Buset! Ibu Asal Jawa Barat Ini Mampu Mengangkat Motor Gede Hanya dengan 2 Kaki

Buset! Ibu Asal Jawa Barat Ini Mampu Mengangkat Motor Gede Hanya dengan 2 Kaki

Selaluindah.com – Jakarta – Ada banyak tokoh wanita hebat di dunia ini, salah satunya Warsinah (56), Ibu Berkaki Baja asal Jawa Barat.

Warsinah mendapat julukan Ibu Berkaki Baja berkat aksinya saat menampilkan kesenian tradisional Sisingaan dari Subang, Jawa Barat.

Warsinah, Ibu Berkaki Baja ini mampu mengangkat benda-benda berbobot berat hanya dengan dua kakinya setiap kali pertunjukan Sisingaan dari Subang, Jawa Barat.

Mulai dari drum, gerobak, hingga motor mampu ia angkat dengan kaki setiap kali pertunjukan.

Dikutip Selaluindah.com dari acara Hitam Putih yang tayang di Channel Youtube Trans7 (26/12/2018), Warsinah sendiri sudah mulai belajar mengangkat benda-benda sejak remaja di usia 14 tahun.

Ia membuat penonton kagum setelah berhasil mengangkat drum serta mengangkat gerobak yang dinaiki presenter Rico Ceper.

Tak ada trik atau rahasia khusus yang ia pelajari. Ia hanya menjalankan pola hidup sehat dan selalu melakukan latihan otot kaki.

Keahlian ini diwariskan secara turun-temurun. Warsinah sendiri merupakan generasi ke-2 setelah kakak perempuannya.

Sang kakak sendiri yang mengajarkannya atraksi ini di Indramayu.

Ia menggantikan sang kakak yang telah pensiun bermain atraksi karena sang kakak tak di izinkan suami setelah menikah.

Mulai dari belajar hingga saat ini, Warsinah mengaku tak pernah ada kendala. Ia tak pernah gagal dalam atraksi dan tak pernah merasa cedera otot.

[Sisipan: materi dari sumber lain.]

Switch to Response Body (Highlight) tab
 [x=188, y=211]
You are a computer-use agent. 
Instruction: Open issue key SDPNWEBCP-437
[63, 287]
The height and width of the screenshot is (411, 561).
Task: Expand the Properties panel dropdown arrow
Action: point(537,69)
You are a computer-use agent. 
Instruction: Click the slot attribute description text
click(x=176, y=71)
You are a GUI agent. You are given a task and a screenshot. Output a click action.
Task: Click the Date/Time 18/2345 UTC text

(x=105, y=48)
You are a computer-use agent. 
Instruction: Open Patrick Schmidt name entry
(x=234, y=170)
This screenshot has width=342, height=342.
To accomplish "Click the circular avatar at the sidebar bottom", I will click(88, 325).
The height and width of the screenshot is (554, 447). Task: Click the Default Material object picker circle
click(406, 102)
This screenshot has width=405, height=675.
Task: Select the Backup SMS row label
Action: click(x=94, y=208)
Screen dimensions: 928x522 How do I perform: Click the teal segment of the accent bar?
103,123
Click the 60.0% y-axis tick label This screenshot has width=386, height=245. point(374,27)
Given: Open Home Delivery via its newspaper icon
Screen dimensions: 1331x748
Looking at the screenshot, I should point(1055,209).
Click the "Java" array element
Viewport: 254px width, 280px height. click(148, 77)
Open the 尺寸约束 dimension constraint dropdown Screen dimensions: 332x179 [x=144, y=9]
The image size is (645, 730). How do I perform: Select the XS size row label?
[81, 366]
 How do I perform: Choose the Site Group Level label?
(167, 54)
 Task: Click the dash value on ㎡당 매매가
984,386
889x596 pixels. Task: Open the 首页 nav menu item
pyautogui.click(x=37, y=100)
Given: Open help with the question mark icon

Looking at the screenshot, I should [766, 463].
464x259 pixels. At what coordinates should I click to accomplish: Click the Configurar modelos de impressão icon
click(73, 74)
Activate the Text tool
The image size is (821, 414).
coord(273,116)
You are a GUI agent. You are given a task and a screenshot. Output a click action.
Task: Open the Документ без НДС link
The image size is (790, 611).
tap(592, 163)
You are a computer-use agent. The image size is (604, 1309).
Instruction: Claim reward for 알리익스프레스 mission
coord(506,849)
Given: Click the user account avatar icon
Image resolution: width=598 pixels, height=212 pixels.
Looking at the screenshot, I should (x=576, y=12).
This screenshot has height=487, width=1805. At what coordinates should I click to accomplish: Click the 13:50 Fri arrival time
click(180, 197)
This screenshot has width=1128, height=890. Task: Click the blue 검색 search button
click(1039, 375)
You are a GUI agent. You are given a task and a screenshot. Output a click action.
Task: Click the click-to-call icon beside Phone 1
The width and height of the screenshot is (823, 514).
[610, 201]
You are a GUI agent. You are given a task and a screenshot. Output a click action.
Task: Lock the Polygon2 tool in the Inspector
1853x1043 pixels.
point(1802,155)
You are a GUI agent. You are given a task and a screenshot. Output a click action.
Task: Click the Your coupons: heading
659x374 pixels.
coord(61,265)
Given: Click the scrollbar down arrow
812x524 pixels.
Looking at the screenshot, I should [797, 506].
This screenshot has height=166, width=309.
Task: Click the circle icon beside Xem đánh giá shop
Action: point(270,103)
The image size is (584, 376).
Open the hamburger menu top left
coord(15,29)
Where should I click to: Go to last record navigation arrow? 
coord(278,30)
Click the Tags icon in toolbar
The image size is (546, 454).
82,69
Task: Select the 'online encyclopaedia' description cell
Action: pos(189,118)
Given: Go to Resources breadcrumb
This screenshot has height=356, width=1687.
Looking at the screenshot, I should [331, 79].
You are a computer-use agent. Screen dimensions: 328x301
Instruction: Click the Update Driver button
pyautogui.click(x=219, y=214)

Sepanjang karirnya, Warsinah mengaku beban terberat yang ia angkat ialah motor gede dengan 2 orang yang menaiki di atasnya.

Biasanya ia tampil di acara hajatan dengan honor Rp 1 Juta setiap tampil.

Durasinya sekitar setengah jam dengan berbagai beban yang diangkat.

Dalam sebulan, Warsinah bisa tampil dalam 2 sampai 6 kali acara hajatan.

Meski pertunjukannya selalu sukses, Warsinah tak berencana meneruskan keahliannya ini pada sang anak.

Ia mengaku jika sang anak tak ingin diajari karena takut, bahkan anaknya kerap menangis setiap melihat sang ibu atraksi.

Saat tak ada tawaran pertunjukan, Warsinah biasanya memilih berjualan siomay keliling. Warsinah harus tetap bekerja untuk menafkahi anaknya.

Ia kini mengasuh anak-anak saudara yang tak lagi memiliki ayah. Bagi Warsinah, tak ada kata pensiun selama masih memiliki kekuatan.

“Kalau masih kuat, masih ada yang ngajak, akan tetap main,” Ucap Warsinah saat ditanya tentang rencana pensiun.